Task goal >>
Copy out the items from the line with "The height and width of the screenshot is (595, 1200)." through the end of the items, changing "home icon" to "house icon" and keeping everything else the same.

Data to use >>
----------------------------------------

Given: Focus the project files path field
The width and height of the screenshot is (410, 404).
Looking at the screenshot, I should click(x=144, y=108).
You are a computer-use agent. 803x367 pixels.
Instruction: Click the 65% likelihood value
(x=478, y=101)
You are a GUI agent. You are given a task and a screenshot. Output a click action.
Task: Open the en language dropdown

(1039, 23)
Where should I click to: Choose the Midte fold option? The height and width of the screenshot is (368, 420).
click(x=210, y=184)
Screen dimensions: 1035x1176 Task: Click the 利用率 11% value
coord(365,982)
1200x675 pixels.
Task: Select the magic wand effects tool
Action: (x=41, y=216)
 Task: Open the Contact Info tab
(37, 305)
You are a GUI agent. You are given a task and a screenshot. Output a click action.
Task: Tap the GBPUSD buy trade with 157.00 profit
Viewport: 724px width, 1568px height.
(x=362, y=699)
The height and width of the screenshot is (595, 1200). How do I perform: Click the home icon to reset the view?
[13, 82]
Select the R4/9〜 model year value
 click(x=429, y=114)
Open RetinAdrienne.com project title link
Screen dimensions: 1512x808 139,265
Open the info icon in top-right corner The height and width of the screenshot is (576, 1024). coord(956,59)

----------------------------------------

Written response >>
The height and width of the screenshot is (595, 1200). How do I perform: Click the house icon to reset the view?
[13, 82]
Select the R4/9〜 model year value
 click(x=429, y=114)
Open RetinAdrienne.com project title link
Screen dimensions: 1512x808 139,265
Open the info icon in top-right corner The height and width of the screenshot is (576, 1024). coord(956,59)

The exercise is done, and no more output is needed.